> [Requirement]:
Read the lines below. Copy out any that hold the string "computer".

Stored items:
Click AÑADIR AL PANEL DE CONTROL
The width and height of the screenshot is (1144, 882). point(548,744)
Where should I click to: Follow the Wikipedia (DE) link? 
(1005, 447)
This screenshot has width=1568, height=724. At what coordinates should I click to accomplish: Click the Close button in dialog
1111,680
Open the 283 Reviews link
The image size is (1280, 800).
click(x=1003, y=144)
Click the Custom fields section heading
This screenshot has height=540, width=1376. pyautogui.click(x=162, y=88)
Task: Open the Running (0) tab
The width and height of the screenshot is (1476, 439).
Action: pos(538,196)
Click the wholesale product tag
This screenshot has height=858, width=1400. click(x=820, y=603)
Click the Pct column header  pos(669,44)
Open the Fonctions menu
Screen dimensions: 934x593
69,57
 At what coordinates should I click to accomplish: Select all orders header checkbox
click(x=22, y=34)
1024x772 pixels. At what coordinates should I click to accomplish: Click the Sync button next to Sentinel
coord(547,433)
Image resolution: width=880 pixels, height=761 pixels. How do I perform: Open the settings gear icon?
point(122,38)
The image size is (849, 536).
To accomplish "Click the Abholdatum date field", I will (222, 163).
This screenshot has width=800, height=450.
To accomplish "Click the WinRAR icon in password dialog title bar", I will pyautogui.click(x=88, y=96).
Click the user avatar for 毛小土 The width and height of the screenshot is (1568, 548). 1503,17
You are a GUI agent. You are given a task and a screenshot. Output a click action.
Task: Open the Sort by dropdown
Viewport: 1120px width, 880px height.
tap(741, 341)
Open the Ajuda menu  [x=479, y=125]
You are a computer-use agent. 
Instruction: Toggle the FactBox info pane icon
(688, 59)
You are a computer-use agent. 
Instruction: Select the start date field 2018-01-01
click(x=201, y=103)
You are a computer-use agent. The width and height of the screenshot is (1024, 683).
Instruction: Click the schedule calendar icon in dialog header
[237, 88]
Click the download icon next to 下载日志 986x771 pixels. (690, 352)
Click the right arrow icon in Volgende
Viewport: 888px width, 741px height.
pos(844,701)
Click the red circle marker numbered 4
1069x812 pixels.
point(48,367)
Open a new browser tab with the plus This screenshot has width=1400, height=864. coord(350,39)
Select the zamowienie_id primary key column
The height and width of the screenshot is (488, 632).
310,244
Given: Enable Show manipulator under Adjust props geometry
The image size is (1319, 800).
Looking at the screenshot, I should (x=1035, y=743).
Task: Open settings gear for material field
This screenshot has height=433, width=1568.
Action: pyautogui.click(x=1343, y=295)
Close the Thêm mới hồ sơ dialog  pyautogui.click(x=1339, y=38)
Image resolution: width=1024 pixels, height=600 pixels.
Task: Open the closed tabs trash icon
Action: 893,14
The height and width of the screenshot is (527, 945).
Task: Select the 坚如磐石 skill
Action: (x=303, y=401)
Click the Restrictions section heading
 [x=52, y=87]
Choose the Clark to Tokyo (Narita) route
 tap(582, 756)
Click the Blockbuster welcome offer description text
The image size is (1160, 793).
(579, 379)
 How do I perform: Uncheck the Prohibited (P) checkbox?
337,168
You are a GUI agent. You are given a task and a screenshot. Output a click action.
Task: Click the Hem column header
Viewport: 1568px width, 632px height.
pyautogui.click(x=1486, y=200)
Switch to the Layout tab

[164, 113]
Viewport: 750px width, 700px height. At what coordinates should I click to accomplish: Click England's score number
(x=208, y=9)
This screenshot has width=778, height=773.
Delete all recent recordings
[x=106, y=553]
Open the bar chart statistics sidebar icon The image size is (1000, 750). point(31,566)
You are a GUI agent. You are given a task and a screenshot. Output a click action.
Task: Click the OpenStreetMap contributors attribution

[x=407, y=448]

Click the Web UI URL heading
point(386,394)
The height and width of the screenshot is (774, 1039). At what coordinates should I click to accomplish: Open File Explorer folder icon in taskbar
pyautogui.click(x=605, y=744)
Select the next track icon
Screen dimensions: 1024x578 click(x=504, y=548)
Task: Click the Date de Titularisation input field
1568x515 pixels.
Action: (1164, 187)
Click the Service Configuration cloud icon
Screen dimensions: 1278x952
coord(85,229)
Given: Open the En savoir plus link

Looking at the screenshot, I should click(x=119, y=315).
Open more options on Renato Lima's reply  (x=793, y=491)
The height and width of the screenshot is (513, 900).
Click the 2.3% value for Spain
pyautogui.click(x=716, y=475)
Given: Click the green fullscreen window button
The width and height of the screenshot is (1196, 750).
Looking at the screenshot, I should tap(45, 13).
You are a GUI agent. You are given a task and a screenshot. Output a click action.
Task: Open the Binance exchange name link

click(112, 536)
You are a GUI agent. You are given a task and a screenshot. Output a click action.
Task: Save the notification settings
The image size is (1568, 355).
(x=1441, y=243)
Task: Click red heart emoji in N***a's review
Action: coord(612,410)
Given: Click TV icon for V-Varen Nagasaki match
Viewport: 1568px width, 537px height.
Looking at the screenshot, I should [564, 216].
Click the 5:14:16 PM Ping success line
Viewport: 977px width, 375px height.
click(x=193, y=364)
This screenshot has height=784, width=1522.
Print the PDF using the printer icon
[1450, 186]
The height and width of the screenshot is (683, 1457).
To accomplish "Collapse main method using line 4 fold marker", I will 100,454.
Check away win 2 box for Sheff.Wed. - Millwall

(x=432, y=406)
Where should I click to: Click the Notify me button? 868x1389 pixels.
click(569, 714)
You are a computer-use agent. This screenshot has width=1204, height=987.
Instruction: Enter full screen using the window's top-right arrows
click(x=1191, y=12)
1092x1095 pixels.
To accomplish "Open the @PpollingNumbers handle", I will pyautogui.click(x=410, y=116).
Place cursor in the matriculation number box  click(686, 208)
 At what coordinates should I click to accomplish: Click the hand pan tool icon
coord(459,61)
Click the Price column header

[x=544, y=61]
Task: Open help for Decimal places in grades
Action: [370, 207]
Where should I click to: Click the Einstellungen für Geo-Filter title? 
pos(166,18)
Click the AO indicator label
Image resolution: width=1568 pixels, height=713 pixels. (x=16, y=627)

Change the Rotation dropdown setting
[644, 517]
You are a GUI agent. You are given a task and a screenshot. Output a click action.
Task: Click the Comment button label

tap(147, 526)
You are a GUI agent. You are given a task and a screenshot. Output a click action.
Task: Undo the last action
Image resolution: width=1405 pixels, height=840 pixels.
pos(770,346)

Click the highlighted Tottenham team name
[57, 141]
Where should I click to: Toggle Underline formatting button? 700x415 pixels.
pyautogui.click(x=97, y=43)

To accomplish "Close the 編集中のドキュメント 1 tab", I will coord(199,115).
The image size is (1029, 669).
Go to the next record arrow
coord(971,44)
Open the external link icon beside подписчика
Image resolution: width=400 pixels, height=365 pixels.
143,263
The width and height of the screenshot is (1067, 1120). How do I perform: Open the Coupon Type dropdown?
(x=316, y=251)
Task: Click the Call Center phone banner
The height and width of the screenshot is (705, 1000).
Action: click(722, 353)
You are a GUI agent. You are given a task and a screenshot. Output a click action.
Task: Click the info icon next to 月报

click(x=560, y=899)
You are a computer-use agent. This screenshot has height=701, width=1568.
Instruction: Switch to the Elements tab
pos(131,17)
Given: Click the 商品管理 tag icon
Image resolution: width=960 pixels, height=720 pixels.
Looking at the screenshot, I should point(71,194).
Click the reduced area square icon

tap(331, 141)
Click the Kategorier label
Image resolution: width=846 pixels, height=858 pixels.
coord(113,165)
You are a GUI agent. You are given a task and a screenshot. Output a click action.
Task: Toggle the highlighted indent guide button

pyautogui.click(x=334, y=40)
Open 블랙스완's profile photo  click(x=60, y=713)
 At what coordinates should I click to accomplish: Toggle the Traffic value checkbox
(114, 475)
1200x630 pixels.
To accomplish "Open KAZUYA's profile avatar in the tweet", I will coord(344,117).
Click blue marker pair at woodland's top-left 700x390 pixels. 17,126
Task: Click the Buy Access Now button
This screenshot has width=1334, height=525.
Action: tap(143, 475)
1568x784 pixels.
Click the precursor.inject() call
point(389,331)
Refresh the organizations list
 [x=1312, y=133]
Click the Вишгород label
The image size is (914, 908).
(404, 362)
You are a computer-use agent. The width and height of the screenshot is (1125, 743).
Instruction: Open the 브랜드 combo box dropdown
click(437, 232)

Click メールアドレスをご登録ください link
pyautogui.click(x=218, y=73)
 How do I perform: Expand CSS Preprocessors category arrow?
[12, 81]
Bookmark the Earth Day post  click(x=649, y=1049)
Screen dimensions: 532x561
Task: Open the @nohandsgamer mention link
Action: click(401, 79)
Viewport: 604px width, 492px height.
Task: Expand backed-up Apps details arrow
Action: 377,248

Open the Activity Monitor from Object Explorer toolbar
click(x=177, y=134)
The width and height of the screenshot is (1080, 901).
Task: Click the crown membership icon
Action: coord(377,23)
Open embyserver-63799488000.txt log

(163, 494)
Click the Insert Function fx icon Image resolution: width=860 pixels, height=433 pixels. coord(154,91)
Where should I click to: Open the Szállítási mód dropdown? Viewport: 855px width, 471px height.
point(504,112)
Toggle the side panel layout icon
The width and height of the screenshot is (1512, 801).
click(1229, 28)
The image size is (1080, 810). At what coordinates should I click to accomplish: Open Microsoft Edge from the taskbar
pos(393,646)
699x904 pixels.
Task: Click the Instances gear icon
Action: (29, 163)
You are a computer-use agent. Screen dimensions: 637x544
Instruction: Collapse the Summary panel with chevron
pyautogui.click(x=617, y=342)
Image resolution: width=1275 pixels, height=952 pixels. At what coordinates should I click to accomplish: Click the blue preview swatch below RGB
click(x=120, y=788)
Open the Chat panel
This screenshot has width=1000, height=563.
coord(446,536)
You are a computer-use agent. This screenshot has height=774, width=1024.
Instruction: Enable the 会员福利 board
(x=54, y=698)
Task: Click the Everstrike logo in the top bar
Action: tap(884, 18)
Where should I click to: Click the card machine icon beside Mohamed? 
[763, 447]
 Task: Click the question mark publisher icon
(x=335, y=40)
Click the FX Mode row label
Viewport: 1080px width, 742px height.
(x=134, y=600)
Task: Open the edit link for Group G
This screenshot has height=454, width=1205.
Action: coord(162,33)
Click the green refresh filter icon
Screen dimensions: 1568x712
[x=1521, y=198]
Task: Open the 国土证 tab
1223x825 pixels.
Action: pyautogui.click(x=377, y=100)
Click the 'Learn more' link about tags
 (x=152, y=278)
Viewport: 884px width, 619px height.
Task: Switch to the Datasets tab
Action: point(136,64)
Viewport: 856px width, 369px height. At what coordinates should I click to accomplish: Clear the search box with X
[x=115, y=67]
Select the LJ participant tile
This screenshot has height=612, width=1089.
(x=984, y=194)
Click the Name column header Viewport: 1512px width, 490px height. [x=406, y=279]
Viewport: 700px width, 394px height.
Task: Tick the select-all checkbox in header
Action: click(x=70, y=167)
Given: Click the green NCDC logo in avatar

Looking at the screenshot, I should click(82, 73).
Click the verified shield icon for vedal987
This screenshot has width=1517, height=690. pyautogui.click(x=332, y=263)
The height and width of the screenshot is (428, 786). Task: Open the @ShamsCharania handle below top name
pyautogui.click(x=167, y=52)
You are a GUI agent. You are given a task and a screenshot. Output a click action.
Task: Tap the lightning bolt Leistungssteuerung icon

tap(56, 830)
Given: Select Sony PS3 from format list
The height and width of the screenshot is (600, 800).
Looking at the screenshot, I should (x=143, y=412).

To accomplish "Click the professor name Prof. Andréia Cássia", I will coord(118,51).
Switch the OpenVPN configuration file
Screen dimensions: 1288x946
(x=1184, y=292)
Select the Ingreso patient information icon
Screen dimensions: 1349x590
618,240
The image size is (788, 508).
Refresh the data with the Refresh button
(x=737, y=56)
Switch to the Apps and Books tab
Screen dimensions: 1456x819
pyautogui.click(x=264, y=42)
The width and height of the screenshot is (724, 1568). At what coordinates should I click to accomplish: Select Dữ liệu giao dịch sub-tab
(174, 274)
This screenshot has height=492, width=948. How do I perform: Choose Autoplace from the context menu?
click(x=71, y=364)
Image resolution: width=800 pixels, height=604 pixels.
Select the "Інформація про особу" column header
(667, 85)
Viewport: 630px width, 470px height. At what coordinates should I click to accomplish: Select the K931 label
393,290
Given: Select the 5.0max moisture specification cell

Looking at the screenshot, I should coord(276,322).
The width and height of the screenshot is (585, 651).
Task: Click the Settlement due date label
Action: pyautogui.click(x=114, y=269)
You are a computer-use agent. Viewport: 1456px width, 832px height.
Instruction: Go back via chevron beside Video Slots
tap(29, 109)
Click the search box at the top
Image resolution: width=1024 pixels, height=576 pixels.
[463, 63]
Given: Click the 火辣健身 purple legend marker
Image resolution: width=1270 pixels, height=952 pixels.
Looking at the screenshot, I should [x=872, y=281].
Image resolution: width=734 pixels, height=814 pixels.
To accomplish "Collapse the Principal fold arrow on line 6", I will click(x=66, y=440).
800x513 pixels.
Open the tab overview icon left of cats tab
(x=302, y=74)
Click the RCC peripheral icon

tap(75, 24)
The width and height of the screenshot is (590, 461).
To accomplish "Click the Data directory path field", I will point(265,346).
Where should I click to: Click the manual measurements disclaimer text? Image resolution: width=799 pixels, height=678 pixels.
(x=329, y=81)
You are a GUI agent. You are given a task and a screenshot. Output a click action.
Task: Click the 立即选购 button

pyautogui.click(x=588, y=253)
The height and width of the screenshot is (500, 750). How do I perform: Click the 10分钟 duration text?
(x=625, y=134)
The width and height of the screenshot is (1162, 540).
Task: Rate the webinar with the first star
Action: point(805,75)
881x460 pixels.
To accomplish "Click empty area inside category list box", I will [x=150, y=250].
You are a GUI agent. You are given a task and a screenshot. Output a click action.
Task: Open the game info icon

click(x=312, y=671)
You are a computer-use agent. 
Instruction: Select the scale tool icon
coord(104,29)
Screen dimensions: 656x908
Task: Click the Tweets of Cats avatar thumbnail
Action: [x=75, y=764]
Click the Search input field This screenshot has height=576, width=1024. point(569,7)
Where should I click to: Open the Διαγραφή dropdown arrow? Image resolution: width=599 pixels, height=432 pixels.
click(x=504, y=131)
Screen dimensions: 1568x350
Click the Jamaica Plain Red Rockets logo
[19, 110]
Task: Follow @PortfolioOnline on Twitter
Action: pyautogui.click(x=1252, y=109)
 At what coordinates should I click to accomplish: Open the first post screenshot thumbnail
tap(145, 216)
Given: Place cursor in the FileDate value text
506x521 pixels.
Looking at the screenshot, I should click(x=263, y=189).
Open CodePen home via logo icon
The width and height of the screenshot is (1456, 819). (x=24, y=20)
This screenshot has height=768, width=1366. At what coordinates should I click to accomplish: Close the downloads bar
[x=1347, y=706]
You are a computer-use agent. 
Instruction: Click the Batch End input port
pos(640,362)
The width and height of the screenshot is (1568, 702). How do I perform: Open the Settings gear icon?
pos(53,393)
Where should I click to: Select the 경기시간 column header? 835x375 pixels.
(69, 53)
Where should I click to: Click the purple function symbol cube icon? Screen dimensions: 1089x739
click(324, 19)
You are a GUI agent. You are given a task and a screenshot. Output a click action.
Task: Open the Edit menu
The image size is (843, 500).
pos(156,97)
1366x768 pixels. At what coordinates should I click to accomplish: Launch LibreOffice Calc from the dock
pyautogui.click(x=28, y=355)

> [Answer space]:
You are a computer-use agent. 
You are a computer-use agent. 
You are a computer-use agent. The width and height of the screenshot is (1024, 683).
You are a computer-use agent. This screenshot has width=1204, height=987.
You are a computer-use agent. This screenshot has height=701, width=1568.
You are a computer-use agent. The width and height of the screenshot is (1125, 743).
You are a computer-use agent. Screen dimensions: 637x544
You are a computer-use agent. This screenshot has height=774, width=1024.
You are a computer-use agent. Viewport: 1456px width, 832px height.
You are a computer-use agent. 
You are a computer-use agent. 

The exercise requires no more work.